Глава 10
«Гавань»
«Вот-вот, у нас есть свои ценности!.»
Вернувшись в Ларош-сюр-Ион, я купил в супермаркете нож для бифштексов; у меня наметился один план.
Воскресенье прошло незаметно. Понедельник выдался на редкость тоскливым. Я ни о чем не спрашивал Тиссерана: и так было ясно, что выходные он провел отвратительно. Это ничуть меня не удивило. На календаре было 22 декабря.
Во вторник вечером мы с ним пошли в пиццерию. Официант с виду и вправду походил на итальянца; наверняка у него была волосатая грудь и море обаяния; меня от него тошнило. А в том, как он поставил перед нами на стол наши спагетти, чувствовалась какая-то торопливая, рассеянная небрежность. Вот если бы на нас были длинные юбки с разрезом – о, тогда другое дело!…
Тиссеран пил вино, бокал за бокалом; а я рассуждал о течениях в современной танцевальной музыке. Он не отвечал; по-моему, он меня не слышал. И все же, когда я заговорил о том, как в прежние времена танцевали то под ураганный рок, то под медленный, томный блюз, что придавало особую остроту ритуалу обольщения, он встрепенулся (неужели ему доводилось танцевать под блюзовую мелодию? Маловероятно). Я перешел в наступление.
– Наверно, ты уже решил, как будешь праздновать Рождество. Вы соберетесь всей семьей…
– Мы не празднуем Рождество. Я еврей, – сообщил он даже с некоторой гордостью. – В смысле, родители у меня евреи, – сдержанно уточнил он.
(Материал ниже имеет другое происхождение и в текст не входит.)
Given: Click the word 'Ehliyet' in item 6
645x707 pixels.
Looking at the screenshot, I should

Это меня озадачило. Секунду-другую я раздумывал. Но в конце концов, если он еврей, разве это что-то меняет? На мой взгляд, ничего. И я продолжал:
– А что, если закатиться куда-нибудь в сочельник? Я знаю один ночной клуб в Сабль-д'Олонн, называется «Гавань». Там отлично…
Мне показалось, что слова мои звучат фальшиво, и мне стало стыдно. Но Тиссерану уже было не до тонкостей. «Думаешь, там будет много народу? По-моему, сочельник все празднуют в кругу семьи…» – вот так, трогательно наивно, он мне ответил. Я признал, что в канун Нового года шансов, безусловно, гораздо больше. «Девушки любят спать под Новый год», – непререкаемо заявил я. Но и канун Рождества – стоящее дело: «Девушки едят устрицы с папой-мамой и с бабушкой, распаковывают подарки, а после полуночи идут развлекаться». Я увлекся и уже сам начинал верить в то, что рассказывал. Как я и предполагал, уговорить Тиссерана оказалось нетрудно.
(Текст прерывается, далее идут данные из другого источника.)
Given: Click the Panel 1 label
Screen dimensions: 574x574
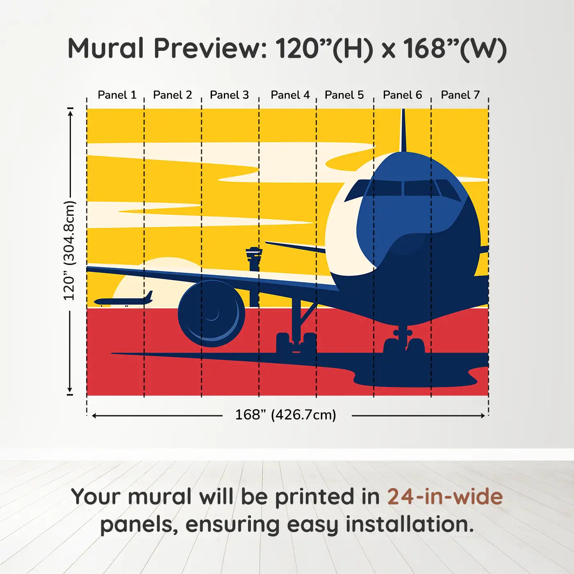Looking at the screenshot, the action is pos(117,95).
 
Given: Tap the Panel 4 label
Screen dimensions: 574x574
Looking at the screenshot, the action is pos(290,95).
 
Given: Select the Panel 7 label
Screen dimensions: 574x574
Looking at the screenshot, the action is pos(460,95).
На следующий вечер он провел за приготовлениями три часа. Я ждал его в холле гостиницы, играя сам с собой в домино. Это оказалось скучнейшим занятием; а у меня все же было неспокойно на душе.
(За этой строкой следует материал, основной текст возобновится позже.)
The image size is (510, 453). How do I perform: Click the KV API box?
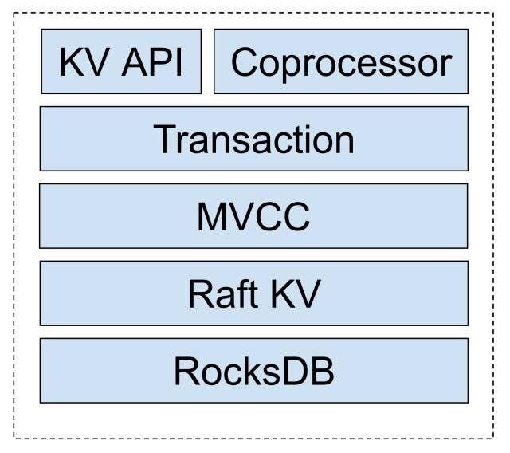[x=121, y=61]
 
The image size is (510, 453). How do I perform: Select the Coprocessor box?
[x=341, y=61]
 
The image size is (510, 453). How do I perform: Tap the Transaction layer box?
[x=253, y=139]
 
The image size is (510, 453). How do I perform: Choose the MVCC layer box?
[x=253, y=216]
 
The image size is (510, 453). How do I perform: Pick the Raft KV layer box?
[x=253, y=293]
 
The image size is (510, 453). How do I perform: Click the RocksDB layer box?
[x=253, y=371]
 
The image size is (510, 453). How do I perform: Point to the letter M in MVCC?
[x=212, y=217]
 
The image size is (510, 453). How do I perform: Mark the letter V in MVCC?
[x=239, y=217]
И вот он появился, в черном костюме и золотистом галстуке. Наверно, немало потрудился над прической; теперь выпускают гели для укладки волос, которые прямо творят чудеса. В черном костюме он еще как-то смотрелся. Бедняга.
Нам надо было убить час времени; нечего и думать о том, чтобы явиться в ночной клуб раньше половины двенадцатого, – тут я был непреклонен. Посовещавшись, мы решили заглянуть в церковь, где уже началась полуночная месса. Священник говорил о великой надежде, которая забрезжила в сердцах людских; против этого мне нечего было возразить. Тиссерану было скучно, он думал о другом; а меня вся эта затея уже раздражала, но отступать было нельзя. Нож я положил в пластиковый пакет и спрятал в бардачке.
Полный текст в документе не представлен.